The navy said the operations showed their commitment to “freedom of the seas”.
“Integration with our joint partners is essential to ensuring joint force responsiveness and lethality, and maintaining a free and open Indo-Pacific,” said US Navy CDR Joshua Fagan, Task Force 70 Air Operations Officer aboard the USS Ronald Reagan.
“The recent integrated training between our Carrier Strike Group and Air Force B-1s is the latest example of how we are continually working to stay synched with all of our joint partners and ready to respond to any contingencies throughout the region.”
The drill comes amid rising tensions between China and the United States.
The Trump administration has repeatedly criticised Beijing over its handling of the coronavirus crisis and accused it taking advantage of the pandemic to push territorial claims in the South China Sea and elsewhere.
China has objected to such exercises and said US rejection of its claims in the region has heightened tensions and undermined stability.
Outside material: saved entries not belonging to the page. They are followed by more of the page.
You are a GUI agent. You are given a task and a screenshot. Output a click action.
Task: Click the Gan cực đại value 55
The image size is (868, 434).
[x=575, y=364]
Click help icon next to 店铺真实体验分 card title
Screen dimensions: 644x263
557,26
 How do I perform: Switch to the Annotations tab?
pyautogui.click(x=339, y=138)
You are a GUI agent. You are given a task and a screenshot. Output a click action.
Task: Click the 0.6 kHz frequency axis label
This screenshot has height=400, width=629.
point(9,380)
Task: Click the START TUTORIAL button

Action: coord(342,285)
China claims nine-tenths of the area, through which some $4trillion (£3.06trillion) of trade passes each year.
Brunei, Malaysia, the Philippines, Taiwan and Vietnam have competing claims.
Relations have soured between the two powers due to the controversial Hong Kong security law, the build-up of arms in the South China Sea and sanctions on Communist party members over the treatment of Uighur Muslims.
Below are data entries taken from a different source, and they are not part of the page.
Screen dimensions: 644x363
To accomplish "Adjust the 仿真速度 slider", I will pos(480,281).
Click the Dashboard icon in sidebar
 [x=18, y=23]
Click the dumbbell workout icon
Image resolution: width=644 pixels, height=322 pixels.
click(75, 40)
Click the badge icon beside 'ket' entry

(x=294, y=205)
President Donald Trump has also clashed with China over apps TikTok and WeChat, which could be banned in the US amid national security concerns.
China has hit back at America over recent threats, with one foreign ministry official claiming Bejing will “not back down” in the sea.
The US and China are due to resume trade talks in the coming days, which last took place in January before tensions escalated, exacerbated by the health crisis.
Relations between the two states have reached crisis levels causing China’s vice-foreign minister, Le Yucheng to intervene and warn the state will not give an inch to the US.
Le said on Wednesday: “On issues concerning China’s core interests and national dignity, there is simply no room for us to back down.
“If we give up an inch, they will ask us to back off a mile and through salami tactics, they will never stop undermining China’s sovereignty and dignity.”